The Zine: Alive or Dead?

Tyler M
The Assortment
Published in
3 min readJan 26, 2017

Picture a magazine. Now tear away the conglomeration and professional printing, the sales department and all the rest of the publishing infrastructure. Zines are independently published, limited circulation books or magazines. They grew out of the advent of accessible photocopying; text is stapled and glued to pages alongside images, which provides a characteristic edge.

Grimes Fanzine by Rope Press www.facebook.com/ropepress

Zines capture culture in all its chaos and collaboration. They often emerged from music circles, but they were invaluable in their ability to cultivate all kinds of communities no matter how marginalized or taboo.

Fanzine from Fullbright’s 2013 adventure game “Gone Home”

Feminist and queer voices made themselves heard in zines particularly in the 80’s and 90’s, though the format existed before that. Gone Home, a video game that establishes itself firmly in the 90’s, depicted zines that the player could interact with because the form is so quintessentially 90’s, especially in the Portland, Oregon setting, a hotspot for the Riot Grrrl movement.

However, that perception that the zine is antiquated is worrying. Booklets and magazines distributed at concerts or small book stores have certainly been made obsolete by the immediacy of the internet. Why cut and paste and staple when the message could be spread digitally?

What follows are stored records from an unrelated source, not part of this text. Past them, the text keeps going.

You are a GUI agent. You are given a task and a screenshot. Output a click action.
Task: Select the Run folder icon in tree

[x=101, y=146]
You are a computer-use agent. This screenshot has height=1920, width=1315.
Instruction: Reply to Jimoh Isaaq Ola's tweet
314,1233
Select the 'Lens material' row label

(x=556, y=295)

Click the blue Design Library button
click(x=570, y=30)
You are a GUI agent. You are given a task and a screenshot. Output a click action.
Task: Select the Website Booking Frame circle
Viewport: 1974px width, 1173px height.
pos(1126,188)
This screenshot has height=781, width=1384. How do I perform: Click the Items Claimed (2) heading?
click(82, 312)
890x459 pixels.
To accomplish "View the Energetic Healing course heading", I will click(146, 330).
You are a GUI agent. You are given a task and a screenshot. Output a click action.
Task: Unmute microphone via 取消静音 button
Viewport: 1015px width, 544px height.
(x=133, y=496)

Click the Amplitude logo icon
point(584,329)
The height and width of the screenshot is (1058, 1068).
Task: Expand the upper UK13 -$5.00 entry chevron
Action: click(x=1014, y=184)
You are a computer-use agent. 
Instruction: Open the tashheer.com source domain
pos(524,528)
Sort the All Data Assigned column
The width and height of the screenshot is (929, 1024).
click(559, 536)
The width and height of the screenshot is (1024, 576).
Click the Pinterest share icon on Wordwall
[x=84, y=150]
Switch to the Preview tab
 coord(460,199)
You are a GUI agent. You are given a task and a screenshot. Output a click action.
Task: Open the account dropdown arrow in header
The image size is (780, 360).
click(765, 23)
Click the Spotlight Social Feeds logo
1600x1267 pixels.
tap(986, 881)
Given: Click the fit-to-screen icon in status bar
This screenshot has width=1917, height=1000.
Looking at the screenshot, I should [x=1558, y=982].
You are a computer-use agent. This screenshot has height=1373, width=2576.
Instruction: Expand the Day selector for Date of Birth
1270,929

Independent bookstores are alive and have even seen a rise in recent years. People still love the physical experience of reading, and that is part of why the zine still exists. As a form that is generally non-profit, distribution is hard. Zines are typically made by individuals and disseminated via small mailing lists. Physical zines have survived on a wide scale through small bookstores. Specialty shops like Quimby’s in Chicago carries a hefty assortment, as do Microcosm Publishing and Reading Frenzy in Portland. Plenty of other distributors exist online that still sell physical copies of zines on topics ranging from political to musical to artistic.

The internet has made pure digital formats easier and more accessible, though there are plenty of purely digital zine out there, physical zines are far from extinct. Etsy has become an ideal place for zinesters to spread their art, collaborate, and achieve nationwide distribution.

American Analog #2 by Etsy shop owner Doctor Popular https://www.etsy.com/shop/DocPop

The effect of wider distribution means that a new generation is beginning to explore the zine. Artists make zines of their own to sell online or at conventions. Fanzines bring together art, stories, and music from communities that may otherwise exist only in the immediacy of a concert.

The appeal of the zine is its detachment from the larger machinations of publishing. Indie bookstores are a valuable ally, but even if the fear that e-books would erase the print medium held true, the zine would still exist to fill that gap, and no doubt vehemently protest it.

Digital formats have made it far easier to create and distribute digital zines, but because the zine is such a fiercely physical thing, the preference is to have the real thing and not just an PDF. Efforts continue to archive vintage zines and legitimize them as cultural documents, which is certainly a boon. Preserving the history of the form is almost as important as adapting it for the future and circulating zines to inspire and reinforce communities.